Trust, Saliency, Purpose.
These are some of the cornerstones of iconic brands - and while everyone seems to be running around like headless chickens having just ‘discovered’ the power of music as a distinctive brand asset, some brands have been religiously using music with phenomenal effect for a long time.
A couple of millennia in fact.
While belief in the concept of a single god is widespread across the world, there are multiple competing brands/religions all requiring followers to further their missions. Over 85% of the world are religious (the same percentage who own a smartphone). And while belief in a higher power is almost universal, there is an ongoing brand battle that has raged across millennia.
Of all the religious brands, it is Christianity that tops the table with a 31% global market share. Islam is not far behind with 25%.

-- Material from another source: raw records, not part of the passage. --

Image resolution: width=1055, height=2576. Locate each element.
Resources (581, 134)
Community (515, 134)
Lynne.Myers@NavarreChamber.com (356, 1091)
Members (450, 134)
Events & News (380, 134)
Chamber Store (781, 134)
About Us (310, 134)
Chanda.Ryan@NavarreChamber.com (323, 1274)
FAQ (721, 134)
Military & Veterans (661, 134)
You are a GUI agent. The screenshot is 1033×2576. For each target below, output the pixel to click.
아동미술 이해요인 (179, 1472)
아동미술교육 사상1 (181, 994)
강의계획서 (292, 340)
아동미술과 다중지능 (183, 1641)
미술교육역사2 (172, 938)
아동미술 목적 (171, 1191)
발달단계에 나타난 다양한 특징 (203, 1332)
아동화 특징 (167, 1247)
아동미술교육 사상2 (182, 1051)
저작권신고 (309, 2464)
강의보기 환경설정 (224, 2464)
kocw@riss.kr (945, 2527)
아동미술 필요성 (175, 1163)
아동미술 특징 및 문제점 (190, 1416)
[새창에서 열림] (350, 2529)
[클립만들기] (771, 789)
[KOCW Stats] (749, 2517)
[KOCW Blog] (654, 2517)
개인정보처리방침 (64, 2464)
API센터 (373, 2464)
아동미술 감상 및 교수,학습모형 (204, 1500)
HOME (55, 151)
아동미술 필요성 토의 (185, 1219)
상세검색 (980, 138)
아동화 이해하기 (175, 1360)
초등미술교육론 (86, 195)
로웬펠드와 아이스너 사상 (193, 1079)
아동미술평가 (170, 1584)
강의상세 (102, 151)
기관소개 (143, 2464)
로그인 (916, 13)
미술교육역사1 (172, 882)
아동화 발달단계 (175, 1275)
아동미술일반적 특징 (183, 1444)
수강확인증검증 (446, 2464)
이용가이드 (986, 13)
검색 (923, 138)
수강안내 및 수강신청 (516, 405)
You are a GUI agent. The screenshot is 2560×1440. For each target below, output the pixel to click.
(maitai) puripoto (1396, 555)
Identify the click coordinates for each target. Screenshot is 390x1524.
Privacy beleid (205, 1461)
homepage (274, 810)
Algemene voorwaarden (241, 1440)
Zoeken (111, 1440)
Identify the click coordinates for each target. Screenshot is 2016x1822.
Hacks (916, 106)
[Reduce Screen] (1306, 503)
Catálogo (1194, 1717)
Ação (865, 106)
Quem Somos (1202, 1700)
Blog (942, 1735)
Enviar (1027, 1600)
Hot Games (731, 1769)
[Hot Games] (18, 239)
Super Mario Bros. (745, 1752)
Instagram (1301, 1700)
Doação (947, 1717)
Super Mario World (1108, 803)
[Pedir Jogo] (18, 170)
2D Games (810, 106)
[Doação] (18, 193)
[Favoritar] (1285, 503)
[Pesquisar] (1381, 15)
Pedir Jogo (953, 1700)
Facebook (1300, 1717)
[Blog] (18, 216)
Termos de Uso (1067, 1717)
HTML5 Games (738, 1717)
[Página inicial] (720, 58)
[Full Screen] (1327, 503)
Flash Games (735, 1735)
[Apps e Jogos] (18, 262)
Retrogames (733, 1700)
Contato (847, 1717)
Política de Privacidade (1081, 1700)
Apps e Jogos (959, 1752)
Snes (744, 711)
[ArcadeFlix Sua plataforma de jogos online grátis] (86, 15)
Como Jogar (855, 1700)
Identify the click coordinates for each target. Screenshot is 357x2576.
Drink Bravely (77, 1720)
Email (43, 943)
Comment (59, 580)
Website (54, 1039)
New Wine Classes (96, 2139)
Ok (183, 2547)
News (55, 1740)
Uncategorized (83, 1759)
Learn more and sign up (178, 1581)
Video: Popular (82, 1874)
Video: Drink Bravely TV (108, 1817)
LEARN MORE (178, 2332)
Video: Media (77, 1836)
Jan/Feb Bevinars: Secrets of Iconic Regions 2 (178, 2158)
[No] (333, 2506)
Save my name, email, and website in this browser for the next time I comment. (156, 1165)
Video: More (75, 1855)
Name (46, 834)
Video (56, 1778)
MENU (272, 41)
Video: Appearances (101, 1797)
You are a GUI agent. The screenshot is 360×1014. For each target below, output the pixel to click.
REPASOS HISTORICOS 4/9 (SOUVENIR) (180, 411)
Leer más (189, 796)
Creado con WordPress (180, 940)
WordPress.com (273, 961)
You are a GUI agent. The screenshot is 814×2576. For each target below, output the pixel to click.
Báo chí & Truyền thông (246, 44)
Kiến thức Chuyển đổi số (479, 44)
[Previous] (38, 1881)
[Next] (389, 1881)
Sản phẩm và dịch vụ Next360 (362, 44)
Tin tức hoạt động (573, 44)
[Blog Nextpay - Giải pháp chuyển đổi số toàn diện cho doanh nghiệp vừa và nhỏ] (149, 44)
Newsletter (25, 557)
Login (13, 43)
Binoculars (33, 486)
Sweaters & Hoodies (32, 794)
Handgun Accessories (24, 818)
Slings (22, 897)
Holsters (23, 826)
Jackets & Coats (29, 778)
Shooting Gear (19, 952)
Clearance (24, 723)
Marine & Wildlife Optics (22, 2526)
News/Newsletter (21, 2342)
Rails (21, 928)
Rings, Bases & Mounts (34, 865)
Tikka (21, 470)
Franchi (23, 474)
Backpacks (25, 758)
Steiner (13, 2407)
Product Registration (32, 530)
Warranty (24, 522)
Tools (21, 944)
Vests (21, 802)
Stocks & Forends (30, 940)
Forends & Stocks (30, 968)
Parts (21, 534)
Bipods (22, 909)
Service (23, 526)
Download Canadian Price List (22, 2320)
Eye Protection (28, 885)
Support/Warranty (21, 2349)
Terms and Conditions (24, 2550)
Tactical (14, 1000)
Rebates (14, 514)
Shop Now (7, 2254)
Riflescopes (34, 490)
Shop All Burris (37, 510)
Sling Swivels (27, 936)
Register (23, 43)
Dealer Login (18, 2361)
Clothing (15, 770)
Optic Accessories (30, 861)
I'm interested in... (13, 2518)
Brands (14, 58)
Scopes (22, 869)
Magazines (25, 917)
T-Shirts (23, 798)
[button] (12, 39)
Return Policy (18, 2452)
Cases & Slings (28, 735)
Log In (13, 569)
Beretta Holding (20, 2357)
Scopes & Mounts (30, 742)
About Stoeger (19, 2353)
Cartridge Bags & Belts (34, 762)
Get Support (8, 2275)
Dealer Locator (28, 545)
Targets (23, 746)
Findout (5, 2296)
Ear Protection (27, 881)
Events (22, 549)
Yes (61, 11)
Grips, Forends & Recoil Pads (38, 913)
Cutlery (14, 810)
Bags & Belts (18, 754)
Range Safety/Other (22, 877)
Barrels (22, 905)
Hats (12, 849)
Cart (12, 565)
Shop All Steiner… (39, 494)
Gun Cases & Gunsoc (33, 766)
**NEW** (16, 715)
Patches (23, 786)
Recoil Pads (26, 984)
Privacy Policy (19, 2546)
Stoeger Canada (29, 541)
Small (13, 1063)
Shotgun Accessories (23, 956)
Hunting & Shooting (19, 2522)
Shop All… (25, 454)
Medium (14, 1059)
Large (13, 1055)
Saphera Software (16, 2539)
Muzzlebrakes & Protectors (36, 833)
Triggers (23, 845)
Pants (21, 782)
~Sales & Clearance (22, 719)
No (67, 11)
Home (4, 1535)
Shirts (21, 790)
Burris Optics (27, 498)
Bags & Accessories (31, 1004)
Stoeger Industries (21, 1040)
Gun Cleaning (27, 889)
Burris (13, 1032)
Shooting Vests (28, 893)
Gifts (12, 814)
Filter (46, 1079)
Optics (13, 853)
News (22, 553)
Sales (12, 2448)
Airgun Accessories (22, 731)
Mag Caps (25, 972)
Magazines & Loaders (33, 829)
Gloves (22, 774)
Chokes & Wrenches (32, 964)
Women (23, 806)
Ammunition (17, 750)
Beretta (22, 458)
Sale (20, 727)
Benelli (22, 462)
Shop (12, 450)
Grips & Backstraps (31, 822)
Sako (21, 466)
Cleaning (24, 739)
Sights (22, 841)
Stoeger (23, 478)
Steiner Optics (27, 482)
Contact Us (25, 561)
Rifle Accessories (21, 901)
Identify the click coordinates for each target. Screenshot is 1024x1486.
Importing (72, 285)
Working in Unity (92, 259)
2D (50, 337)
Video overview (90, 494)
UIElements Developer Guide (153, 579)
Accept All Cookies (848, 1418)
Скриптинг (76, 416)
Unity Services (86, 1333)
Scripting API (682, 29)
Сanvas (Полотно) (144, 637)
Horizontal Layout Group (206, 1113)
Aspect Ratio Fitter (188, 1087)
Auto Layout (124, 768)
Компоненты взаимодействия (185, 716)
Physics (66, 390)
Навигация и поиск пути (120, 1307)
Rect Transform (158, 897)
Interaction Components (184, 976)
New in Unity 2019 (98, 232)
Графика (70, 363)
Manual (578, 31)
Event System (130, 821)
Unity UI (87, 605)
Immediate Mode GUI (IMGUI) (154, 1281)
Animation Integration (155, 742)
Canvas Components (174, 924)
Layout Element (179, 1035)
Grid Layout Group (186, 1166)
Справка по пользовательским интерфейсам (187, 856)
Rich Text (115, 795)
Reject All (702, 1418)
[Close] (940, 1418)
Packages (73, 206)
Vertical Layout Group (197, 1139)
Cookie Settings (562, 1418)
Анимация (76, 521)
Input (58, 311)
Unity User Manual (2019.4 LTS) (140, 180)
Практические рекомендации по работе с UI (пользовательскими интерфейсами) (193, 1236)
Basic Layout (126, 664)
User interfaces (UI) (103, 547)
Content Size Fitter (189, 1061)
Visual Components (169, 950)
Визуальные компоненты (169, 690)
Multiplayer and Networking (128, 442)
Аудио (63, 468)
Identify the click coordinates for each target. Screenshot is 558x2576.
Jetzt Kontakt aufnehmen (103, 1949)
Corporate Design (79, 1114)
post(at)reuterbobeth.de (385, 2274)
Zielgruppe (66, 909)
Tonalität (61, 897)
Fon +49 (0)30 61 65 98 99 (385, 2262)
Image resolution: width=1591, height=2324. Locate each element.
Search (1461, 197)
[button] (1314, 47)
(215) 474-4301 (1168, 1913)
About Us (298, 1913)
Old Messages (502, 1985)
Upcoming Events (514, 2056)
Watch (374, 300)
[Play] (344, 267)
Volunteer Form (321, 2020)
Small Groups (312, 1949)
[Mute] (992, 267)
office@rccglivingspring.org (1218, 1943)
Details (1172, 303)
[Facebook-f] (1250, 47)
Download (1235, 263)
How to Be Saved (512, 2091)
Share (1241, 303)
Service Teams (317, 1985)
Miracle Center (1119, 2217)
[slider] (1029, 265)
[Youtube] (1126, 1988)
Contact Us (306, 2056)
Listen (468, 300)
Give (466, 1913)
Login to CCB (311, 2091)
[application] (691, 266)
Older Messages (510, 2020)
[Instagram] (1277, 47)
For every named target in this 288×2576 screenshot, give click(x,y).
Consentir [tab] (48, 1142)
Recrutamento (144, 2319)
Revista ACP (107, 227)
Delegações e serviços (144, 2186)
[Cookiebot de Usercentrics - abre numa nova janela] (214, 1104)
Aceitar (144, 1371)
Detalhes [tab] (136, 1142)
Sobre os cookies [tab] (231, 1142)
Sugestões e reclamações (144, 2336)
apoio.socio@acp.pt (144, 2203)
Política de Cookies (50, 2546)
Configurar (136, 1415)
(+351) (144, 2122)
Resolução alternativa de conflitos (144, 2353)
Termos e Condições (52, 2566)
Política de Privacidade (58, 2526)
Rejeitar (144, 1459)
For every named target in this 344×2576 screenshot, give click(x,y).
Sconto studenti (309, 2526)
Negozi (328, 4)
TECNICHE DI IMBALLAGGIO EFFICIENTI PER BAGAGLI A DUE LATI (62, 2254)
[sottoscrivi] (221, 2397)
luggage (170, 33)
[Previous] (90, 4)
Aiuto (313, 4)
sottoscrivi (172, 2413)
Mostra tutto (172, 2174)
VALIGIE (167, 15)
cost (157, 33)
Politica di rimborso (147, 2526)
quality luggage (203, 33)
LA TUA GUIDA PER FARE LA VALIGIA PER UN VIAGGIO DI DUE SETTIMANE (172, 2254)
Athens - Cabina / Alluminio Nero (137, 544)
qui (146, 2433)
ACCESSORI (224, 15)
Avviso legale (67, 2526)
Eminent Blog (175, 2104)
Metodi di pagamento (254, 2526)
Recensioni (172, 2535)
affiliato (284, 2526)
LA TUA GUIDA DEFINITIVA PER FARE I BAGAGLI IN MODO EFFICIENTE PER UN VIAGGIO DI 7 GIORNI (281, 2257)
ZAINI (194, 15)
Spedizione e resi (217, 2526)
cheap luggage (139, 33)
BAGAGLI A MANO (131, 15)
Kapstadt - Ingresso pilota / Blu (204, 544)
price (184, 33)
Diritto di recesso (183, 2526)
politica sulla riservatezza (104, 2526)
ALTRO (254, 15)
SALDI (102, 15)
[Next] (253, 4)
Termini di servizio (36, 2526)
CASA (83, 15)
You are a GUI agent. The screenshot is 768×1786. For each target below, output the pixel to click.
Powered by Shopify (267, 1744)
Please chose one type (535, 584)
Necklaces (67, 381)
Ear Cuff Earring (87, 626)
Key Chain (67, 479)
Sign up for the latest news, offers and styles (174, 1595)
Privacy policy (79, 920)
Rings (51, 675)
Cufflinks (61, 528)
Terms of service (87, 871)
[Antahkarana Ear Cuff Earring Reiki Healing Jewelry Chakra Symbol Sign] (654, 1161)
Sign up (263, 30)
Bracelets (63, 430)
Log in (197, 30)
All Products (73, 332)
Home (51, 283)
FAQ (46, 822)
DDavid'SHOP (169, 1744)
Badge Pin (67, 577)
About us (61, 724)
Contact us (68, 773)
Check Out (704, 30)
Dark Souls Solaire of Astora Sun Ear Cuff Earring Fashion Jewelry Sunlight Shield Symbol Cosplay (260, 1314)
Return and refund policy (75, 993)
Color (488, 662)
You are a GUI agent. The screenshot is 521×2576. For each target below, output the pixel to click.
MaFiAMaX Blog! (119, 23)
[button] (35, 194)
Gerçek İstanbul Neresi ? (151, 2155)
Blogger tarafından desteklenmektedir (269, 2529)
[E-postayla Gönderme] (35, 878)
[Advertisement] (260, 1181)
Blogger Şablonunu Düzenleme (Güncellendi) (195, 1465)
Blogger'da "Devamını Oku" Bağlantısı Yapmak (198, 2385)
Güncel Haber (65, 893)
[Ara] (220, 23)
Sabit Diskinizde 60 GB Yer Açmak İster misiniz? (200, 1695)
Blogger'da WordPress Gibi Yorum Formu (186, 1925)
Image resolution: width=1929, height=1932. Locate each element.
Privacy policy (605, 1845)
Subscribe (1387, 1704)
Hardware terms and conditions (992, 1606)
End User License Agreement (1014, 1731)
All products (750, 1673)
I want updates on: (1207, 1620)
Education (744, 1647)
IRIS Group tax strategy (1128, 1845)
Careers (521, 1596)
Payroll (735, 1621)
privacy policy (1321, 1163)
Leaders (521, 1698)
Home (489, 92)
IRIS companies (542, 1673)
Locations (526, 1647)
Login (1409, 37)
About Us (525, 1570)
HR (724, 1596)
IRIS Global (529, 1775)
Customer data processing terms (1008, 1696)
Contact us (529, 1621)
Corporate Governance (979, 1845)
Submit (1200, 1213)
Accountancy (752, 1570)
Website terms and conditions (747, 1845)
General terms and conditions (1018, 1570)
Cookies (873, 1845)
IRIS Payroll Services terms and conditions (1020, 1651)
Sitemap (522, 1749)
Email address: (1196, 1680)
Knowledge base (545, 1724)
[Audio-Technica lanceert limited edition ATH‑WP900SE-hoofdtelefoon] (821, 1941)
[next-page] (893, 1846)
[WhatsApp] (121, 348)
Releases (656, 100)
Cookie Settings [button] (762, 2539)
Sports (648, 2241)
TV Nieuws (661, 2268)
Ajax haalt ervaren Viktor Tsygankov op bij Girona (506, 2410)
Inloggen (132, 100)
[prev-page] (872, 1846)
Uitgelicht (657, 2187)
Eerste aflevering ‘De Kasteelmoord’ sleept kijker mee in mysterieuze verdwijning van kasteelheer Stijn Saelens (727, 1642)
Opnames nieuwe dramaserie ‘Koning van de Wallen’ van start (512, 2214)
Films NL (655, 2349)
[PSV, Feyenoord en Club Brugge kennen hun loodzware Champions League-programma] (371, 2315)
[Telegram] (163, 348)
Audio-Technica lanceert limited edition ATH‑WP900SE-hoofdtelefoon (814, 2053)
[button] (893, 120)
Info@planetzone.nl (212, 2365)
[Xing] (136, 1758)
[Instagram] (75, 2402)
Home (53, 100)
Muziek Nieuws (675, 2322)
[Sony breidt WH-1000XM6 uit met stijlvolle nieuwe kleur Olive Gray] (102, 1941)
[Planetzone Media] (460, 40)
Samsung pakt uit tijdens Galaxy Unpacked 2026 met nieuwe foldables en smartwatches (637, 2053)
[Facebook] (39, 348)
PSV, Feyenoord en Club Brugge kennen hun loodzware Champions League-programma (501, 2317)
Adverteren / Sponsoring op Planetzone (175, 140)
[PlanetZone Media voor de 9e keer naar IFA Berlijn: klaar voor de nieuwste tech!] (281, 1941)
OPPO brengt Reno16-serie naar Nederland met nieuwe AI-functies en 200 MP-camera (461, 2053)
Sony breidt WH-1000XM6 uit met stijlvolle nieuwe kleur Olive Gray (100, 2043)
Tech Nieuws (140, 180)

So, let’s apply a brand analysis to the market leader – what has it done – in addition to its core purpose, to achieve a level of trust and appeal that puts it so far ahead of all others?
Logo: A simple iconic cross, full of symbolism and seamlessly tied into the core brand character and storytelling. It is Apple-like in its simplicity and, for its followers and detractors, it has phenomenal brand salience.
Brand character: Son of brand, a truly visionary leader, entirely relatable and selfless, who made the ultimate sacrifice to save the customers.
Purpose: For all customers to be like him. The very best version of themselves. Compelling and enticing.
Product: forgiveness of sins and eternal life/salvation – totally selfish but wonderfully compelling. Plus - love thy neighbour and treat others as you wish to be treated - entirely selfless but hugely aspirational.
Storytelling: The greatest story ever told. Man sets out to save the world, falls into a deep dark helpless hole, is redeemed (even better, resurrected) and does indeed end up saving the world. A classic.
Multisensory marketing: A truly integrated strategy engaging every single sense, from incense burning for smell, the touch when being blessed by a priest, the taste of the communion wine and even the sixth sense – a direct telepathic connection to god.
But it’s the use of sound where Christianity really excels. From the very start, Christianity has gone big on sonic branding and marketing. From a near monopoly of bells to a host of brand anthems, Christianity has never settled on a mere ‘I’m lovin it’ sonic logo.
Indeed, Christianity has managed to dominate an entire sonic genre – even if you are unfamiliar with a hymn, chant or incantation it will almost certainly immediately bring the Christian brand to mind - whether you are a customer or not.
As Ludwig van Beethoven observed: “Music is the mediator between the life of the senses and the life of the spirit”. As such it is the perfect interface between earthly reality and a higher power, enabling customers to inhabit the present moment more fully, transforming their mental state and enabling a fuller and richer experience of their emotions.
But it gets better, not content with a broadcast approach to sonic strategy, Christianity has also persuaded the customers to sing the brand anthems out loud (every week), ensuring a deep emotional connection with the brand while forging a strong sense of community. Even smarter, the lyrics are all about giving praise and thanks to the brand itself. Phenomenal customer engagement. As a result, sonic brand saliency is through the roof.
This collective auditory participation not only creates a strong sense of community but is also supremely effective in turning many of the customers into selfless brand ambassadors.
It is hugely impressive how Christianity has so effectively harnessed every tool in the marketers toolbox to create a brand with such powerful emotional bonds. Yes, it’s a compelling product, but as can be seen from the above, this has been backed by a truly multisensory approach to branding and remarkable emotional consistency that has remained consistent across the centuries.
But of all the distinctive brand assets, it is by harnessing the subconscious power of music that has enabled it to elevate the symbolism and ritual of the brand to an unmatched level of emotional engagement with the customers.
This was perhaps best observed by Carl W. Buehner (a high ranking leader of the Church of Jesus Christ of Latter-day Saints) when he wrote, over 50 years ago:
“People will forget what you said, people will forget what you did, but people will never forget how you made them feel”.